A wet T-shirt contest is a competition involving exhibitionism, typically featuring young female contestants at a nightclub, bar, or resort. Wet T-shirt contestants generally wear thin white or light-colored T-shirts without bras, bikini tops, or other garments beneath. Water (often ice water) is then sprayed or poured onto the participants' chests, causing their T-shirts to turn translucent and cling to their breasts. The comparatively rarer male equivalent is the wet boxer contest, sometimes held at gay bars. [1] [ full citation needed ] [2] [3]

Contents

Contestants may take turns dancing or posing before the audience, with the outcome decided either by crowd reaction or by judges' vote. In racier contests, participants may tear or crop their T-shirts to expose their midriffs, cleavage, or the undersides of their breasts. Depending on local laws, participants may be allowed to remove their T-shirts or strip completely naked during their performance.

History

Water is poured from a jug over a contestant's breasts at a wet T-shirt event in Panama City Beach, Florida in 2004. Pouring-water-for-wet-tshirt.jpg
Water is poured from a jug over a contestant's breasts at a wet T-shirt event in Panama City Beach, Florida in 2004.

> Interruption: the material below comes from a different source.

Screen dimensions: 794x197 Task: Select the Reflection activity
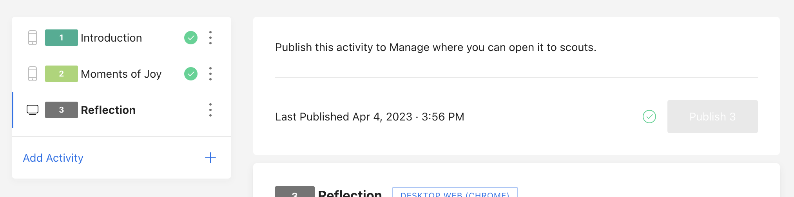click(108, 110)
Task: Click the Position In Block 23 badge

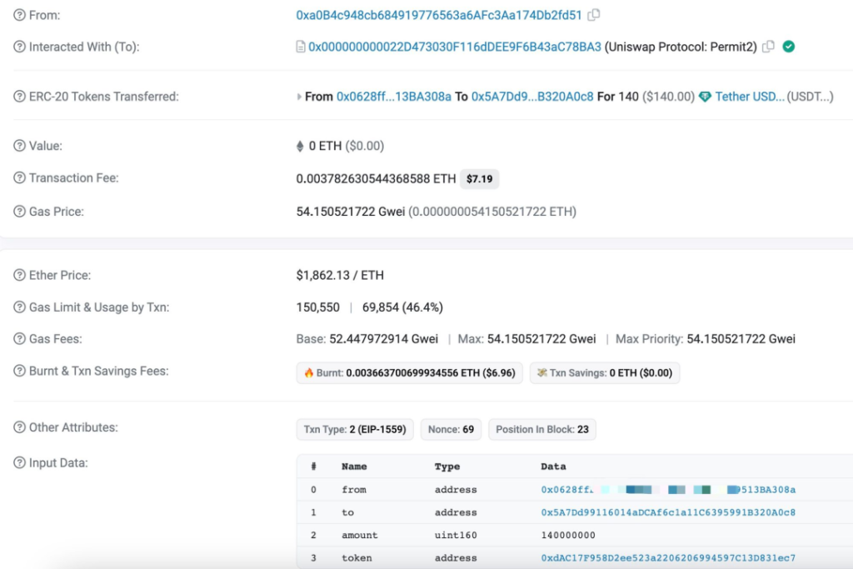Action: pos(541,429)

In the United States, skiing filmmaker Dick Barrymore claims in his memoir Breaking Even to have held the first wet T-shirt contest at Sun Valley, Idaho's Boiler Room Bar in January 1971, as part of a promotion for K2 skis. [4] The contest was promoted as a simple "T-shirt contest" in which airline stewardesses would dance to music wearing K2 promotional T-shirts. However, the first contestant to appear was a professional stripper who danced topless and the amateur contestants responded by drenching their T-shirts before competing. Barrymore held a second "K2 Wet T-Shirt Contest" in the Rusty Nail at Stowe Mountain Resort, Vermont in order to film it, despite the fact that Stowe City Council had passed a resolution banning nudity at the event. [5] He held another promotional contest for K2 on 10 March 1971 at Aspen, Colorado's The Red Onion restaurant and bar, [4] [6] and the contests were featured in a pictorial in the March 1972 issue of Playboy . [7]

The first known mention of the term wet T-shirt contest in the press occurred in 1975 in The Palm Beach Post , describing the contest's appearance at New Orleans discotheques. The contest subsequently became established at spring break events in Fort Lauderdale, Florida, with some bar owners being fined under public indecency laws for holding one. [8] [9] Despite a lack of clarity as to their legal status, contests began to take place elsewhere in the United States. A contest in a Milwaukee tavern in 1976 was subject to a police raid, despite contestants wearing Scotch Tape under their T-shirts as required by the police. [10]

Jacqueline Bisset's appearance in the 1977 film The Deep, where she swam underwater wearing only a T-shirt for a top, helped to bring the wet T-shirt contest to broader public awareness. [11] On Frank Zappa's 1979 album Joe's Garage the track "Fembot in a Wet T-Shirt" tells of Mary from Canoga Park who takes part in a wet T-shirt contest in order to raise money to return home after being abandoned by a rock group in Miami. [12]

The 2003 American reality film The Real Cancun included a wet T-shirt contest. [13]

The Spanish festival of La Tomatina, a large public tomato fight where participants become soaked with juice from tomatoes, has been suggested as another possible origin of the wet T-shirt contest, although La Tomatina began in 1945. [11] [9]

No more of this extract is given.